Exercise:
Copy exactly the lines from the first line of the records below through the line containing "Expand eID card and eSignature card option", including both, and nothing else.

::: Available data

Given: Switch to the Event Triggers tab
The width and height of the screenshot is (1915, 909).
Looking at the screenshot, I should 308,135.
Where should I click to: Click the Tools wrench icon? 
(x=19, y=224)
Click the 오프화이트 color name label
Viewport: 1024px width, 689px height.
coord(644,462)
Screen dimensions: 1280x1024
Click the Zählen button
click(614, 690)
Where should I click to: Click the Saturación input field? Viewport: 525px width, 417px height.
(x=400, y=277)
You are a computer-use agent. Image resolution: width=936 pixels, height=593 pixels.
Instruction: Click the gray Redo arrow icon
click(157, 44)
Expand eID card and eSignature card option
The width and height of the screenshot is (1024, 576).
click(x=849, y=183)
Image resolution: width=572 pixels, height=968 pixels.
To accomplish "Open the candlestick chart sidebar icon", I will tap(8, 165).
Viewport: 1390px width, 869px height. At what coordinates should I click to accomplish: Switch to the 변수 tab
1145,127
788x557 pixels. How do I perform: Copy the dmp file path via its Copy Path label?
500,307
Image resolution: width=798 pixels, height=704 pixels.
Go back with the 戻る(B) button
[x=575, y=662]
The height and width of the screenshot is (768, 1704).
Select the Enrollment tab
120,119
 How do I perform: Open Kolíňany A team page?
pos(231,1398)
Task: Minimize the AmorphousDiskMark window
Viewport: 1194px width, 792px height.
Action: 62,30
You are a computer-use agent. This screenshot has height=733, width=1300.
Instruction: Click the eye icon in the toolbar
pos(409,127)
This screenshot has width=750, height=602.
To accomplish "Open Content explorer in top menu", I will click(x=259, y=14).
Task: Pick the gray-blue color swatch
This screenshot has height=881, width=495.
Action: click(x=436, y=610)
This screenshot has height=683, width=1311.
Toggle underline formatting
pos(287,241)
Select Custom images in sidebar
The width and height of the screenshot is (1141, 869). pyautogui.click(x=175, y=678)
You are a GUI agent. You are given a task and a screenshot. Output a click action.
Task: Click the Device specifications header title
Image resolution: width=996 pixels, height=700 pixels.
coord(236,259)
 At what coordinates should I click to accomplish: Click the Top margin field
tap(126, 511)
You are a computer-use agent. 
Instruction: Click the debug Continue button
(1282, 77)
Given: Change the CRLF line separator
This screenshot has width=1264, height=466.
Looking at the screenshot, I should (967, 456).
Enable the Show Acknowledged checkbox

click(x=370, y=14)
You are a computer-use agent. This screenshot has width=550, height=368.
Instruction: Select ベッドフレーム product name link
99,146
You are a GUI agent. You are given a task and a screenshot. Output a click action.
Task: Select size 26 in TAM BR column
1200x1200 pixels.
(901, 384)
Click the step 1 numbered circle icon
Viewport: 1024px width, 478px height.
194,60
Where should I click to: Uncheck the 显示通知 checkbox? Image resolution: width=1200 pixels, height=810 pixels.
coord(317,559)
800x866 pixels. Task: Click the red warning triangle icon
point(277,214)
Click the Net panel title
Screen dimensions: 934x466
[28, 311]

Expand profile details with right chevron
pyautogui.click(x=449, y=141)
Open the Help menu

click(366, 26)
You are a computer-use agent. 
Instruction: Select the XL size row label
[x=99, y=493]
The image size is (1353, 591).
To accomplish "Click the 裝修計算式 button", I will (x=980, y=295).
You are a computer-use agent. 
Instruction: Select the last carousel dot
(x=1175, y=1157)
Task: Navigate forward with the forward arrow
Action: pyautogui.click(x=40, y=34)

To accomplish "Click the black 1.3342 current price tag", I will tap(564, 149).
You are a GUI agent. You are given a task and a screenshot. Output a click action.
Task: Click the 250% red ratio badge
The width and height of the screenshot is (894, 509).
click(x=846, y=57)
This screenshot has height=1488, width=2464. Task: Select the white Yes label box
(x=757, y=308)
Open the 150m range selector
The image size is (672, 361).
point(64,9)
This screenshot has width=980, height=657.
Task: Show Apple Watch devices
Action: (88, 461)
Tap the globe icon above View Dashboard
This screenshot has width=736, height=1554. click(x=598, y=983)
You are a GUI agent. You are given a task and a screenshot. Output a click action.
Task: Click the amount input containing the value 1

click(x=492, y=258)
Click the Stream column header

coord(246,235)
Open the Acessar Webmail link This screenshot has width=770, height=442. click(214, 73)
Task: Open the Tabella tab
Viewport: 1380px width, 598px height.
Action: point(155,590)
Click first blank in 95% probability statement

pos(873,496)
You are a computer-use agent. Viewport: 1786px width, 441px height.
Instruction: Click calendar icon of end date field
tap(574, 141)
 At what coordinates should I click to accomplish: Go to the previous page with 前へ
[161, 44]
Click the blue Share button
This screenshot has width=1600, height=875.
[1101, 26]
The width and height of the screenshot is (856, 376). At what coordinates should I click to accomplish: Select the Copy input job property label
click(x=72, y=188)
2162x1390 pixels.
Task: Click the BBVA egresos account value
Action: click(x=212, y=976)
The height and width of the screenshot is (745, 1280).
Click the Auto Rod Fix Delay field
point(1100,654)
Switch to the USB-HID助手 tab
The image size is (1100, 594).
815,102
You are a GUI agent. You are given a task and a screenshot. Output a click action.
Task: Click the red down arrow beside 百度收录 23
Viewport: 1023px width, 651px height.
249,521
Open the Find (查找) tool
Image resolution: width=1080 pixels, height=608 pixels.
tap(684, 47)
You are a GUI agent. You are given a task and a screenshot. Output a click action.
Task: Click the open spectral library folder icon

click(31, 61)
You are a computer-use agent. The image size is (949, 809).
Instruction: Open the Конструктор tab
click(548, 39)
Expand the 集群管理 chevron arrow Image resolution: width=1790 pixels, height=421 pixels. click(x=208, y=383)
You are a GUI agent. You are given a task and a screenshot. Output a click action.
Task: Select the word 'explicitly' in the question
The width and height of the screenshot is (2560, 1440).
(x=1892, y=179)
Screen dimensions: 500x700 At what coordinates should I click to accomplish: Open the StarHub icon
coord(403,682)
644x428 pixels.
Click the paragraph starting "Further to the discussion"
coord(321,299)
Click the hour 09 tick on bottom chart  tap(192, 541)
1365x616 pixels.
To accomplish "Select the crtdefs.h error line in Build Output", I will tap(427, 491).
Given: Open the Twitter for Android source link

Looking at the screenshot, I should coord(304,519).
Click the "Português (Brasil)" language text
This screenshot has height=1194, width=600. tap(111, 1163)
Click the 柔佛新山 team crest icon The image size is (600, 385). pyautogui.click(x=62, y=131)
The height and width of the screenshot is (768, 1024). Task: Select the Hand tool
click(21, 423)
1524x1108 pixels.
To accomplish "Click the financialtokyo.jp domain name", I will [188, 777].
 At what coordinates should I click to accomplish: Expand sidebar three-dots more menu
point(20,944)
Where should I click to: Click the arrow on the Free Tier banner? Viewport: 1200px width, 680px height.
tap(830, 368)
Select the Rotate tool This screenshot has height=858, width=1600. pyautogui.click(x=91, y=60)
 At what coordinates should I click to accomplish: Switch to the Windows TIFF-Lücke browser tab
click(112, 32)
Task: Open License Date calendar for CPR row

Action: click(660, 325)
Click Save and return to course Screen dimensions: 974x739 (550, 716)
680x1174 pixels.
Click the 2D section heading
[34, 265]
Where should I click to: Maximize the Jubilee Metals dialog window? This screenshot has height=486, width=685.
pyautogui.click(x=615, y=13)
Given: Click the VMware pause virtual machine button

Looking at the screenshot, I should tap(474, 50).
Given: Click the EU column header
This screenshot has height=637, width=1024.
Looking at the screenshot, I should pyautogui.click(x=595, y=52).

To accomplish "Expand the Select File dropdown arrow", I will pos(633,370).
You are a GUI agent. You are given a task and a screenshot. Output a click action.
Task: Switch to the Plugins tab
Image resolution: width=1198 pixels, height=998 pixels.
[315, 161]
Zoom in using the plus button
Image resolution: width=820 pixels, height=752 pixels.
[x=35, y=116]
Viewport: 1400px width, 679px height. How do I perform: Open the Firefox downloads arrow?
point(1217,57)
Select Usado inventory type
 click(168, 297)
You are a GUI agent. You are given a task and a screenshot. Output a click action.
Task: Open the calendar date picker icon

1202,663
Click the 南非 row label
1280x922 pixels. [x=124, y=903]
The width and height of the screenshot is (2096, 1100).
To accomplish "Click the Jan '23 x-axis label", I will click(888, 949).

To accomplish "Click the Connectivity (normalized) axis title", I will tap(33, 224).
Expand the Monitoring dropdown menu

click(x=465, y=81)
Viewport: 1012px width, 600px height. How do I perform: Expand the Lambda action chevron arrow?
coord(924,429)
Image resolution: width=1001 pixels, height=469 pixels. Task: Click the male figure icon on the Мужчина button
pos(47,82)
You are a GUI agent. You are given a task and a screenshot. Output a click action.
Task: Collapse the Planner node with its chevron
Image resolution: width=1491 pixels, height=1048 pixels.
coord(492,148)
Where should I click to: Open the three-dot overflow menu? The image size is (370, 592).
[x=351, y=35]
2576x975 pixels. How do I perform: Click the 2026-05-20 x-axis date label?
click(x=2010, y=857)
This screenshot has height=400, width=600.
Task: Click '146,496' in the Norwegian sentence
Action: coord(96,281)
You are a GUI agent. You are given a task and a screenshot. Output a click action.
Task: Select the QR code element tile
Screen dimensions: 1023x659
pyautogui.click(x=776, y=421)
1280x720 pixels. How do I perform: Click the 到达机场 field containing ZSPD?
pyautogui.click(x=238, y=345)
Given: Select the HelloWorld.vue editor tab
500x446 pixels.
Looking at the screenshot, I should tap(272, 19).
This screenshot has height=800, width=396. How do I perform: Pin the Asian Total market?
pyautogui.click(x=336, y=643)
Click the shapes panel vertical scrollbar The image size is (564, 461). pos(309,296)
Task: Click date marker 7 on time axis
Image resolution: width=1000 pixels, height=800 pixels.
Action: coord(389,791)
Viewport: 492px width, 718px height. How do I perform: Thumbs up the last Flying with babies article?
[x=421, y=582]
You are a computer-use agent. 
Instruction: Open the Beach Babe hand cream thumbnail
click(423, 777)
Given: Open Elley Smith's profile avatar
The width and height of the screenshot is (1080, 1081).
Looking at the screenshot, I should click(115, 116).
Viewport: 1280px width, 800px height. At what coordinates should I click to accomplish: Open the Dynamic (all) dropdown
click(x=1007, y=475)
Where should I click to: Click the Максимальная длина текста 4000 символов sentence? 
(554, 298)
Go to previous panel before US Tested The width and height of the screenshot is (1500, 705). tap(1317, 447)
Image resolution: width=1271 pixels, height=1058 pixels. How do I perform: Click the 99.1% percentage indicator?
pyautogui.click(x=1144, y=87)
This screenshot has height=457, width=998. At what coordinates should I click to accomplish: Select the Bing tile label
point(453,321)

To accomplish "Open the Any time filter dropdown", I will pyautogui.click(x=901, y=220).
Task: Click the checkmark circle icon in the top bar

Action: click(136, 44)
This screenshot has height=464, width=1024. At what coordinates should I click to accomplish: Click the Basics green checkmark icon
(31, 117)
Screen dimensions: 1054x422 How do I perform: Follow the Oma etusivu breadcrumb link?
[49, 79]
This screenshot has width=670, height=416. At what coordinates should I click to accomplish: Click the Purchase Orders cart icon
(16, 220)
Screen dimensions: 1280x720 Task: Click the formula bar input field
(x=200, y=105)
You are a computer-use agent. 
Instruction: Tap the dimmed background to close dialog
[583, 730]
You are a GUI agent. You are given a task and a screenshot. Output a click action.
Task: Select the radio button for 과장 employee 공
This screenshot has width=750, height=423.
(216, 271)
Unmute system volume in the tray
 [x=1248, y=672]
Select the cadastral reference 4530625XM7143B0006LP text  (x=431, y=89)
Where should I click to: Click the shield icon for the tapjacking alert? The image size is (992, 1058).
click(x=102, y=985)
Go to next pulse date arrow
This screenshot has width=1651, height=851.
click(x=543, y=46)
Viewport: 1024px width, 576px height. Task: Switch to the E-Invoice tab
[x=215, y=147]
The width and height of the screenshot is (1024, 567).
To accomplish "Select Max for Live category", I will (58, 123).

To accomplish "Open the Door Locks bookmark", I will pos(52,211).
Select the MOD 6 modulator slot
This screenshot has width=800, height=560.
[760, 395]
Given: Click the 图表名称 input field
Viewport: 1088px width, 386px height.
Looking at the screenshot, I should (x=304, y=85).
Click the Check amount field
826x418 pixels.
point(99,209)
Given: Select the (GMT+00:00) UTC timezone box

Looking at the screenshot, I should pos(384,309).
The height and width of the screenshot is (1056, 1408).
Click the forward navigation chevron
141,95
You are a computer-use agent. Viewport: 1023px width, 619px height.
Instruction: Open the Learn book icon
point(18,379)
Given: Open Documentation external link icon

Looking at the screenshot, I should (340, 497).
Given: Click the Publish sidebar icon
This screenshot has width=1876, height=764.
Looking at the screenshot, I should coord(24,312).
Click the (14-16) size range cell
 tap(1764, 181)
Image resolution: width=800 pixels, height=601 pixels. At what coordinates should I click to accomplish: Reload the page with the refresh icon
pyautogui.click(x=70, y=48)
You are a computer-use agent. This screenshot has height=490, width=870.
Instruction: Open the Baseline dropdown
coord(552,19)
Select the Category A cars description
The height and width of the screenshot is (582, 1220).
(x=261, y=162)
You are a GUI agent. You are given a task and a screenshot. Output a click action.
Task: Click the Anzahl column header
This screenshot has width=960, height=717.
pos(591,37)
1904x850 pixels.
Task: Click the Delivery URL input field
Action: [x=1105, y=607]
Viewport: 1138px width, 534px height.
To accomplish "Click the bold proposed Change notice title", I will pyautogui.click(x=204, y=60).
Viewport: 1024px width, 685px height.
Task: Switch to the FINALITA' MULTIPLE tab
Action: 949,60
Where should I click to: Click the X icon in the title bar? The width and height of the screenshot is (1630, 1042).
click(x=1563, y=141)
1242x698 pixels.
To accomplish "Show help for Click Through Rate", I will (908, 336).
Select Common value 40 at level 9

::::::

Expected output:
Given: Switch to the Event Triggers tab
The width and height of the screenshot is (1915, 909).
Looking at the screenshot, I should 308,135.
Where should I click to: Click the Tools wrench icon? 
(x=19, y=224)
Click the 오프화이트 color name label
Viewport: 1024px width, 689px height.
coord(644,462)
Screen dimensions: 1280x1024
Click the Zählen button
click(614, 690)
Where should I click to: Click the Saturación input field? Viewport: 525px width, 417px height.
(x=400, y=277)
You are a computer-use agent. Image resolution: width=936 pixels, height=593 pixels.
Instruction: Click the gray Redo arrow icon
click(157, 44)
Expand eID card and eSignature card option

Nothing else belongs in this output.